Perks are numerous. And it was initially really difficult for me to think about the negatives. But I wanted to give a balanced and honest assessment of my training regime, because Maris asked. And maybe others are wondering the same.
For a start, I like to curate my own training program (from Dan Pfaff’s 3-day rollover with a dash of prehab + hills and some other exercises that I enjoy doing/helps me mentally prep for excellence).
But sometimes I try to do too much. And that’s where complete control and the need to fit everything in because I am a “perfectionist” and every week needs to include every single thing (it doesn’t) leads to problems.
A coach or knowledgeable training partner can be a voice of reason to restrain my over-eager self when I start to over-train.
They can also be a counterbalance for the other extreme – under-training.
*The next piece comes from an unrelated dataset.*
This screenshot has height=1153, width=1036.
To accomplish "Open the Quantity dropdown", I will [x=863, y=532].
And that’s why having a coach or training support is helpful with regulation when self-regulation fails. Because it sometimes does.
I was poorly the other week with the flu.
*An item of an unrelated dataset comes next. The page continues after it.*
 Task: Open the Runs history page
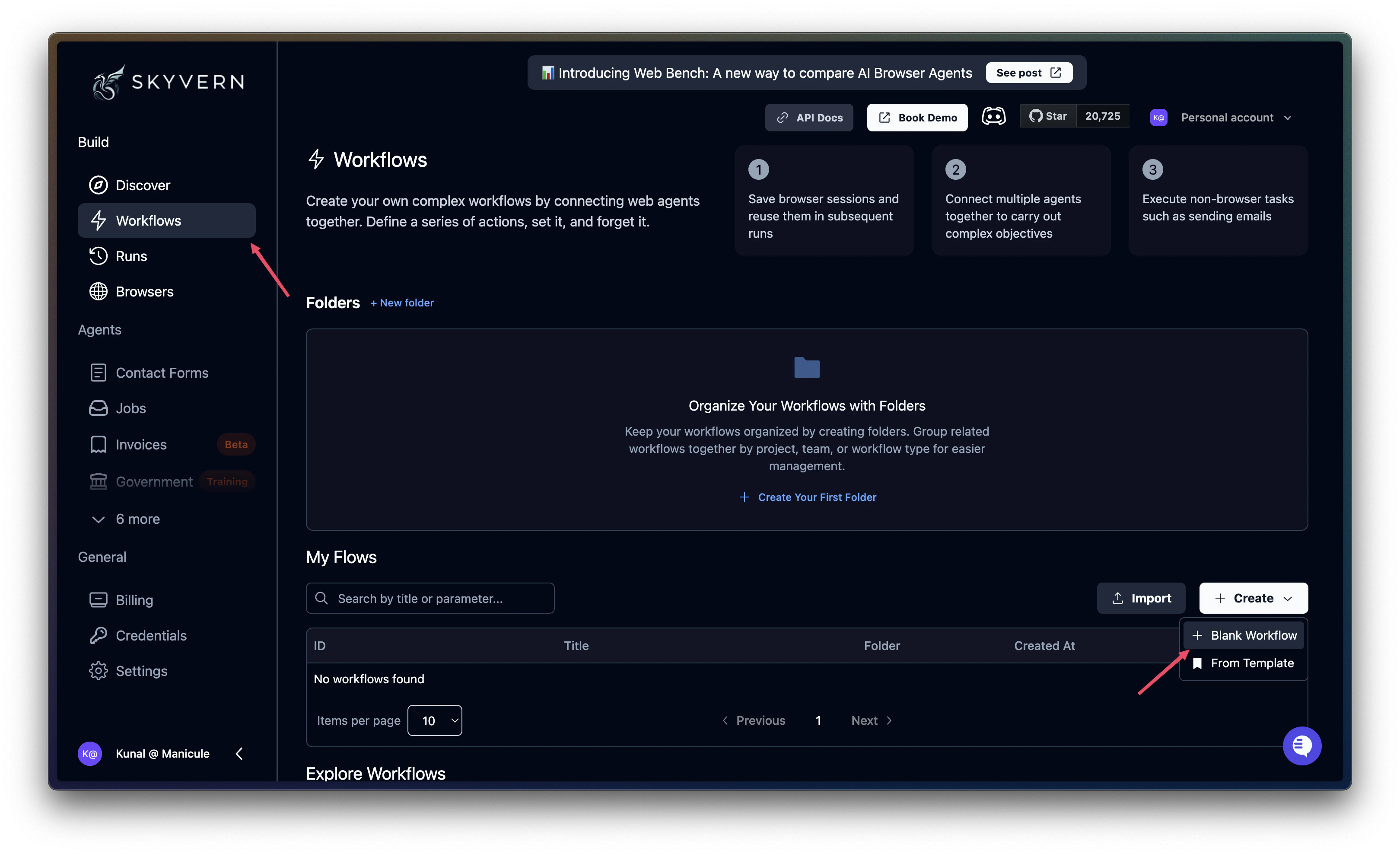pos(130,256)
A chill in my bones. Running nose. Blocked sinuses. Weak and shivering. An absolute mess.
And it was probably…potentially…possibly…maybe because of poor self-regulation.
Or just bad luck.
But what I do know is it makes me aware of my limitations- mentally and physically.
Mentally because it’s tough being both coach and athlete.
And it’s humbling. Because you are reminded that you’re only human. And thus flawed.
Perks of training alone – control my training program and this isn’t subject to the whims of training partners or coaches who want to reduce or increase a session based on what the weather is doing or what other athletes in the group look like they can handle; my program is based on me, for me. I just follow the script based on my self-perception and program guidelines.
Problems of training alone – controlling my training program means sometimes I feel bad but I am not 100% sure whether to listen to that feeling and do less or whether to push through because I am just being a baby. Most of the time, I do the right thing because I am quite self aware. Sometimes I get it wrong. With a coach, it is nice to be able to throw them the problem and have them answer the question – should I do this full session or not? How should I adapt this session if X is hurting, niggly or I feel a cold coming on etc. etc? But I can only release control when the next important component is in place…
Another important aspect of training alone vs training with others is the TRUST aspect.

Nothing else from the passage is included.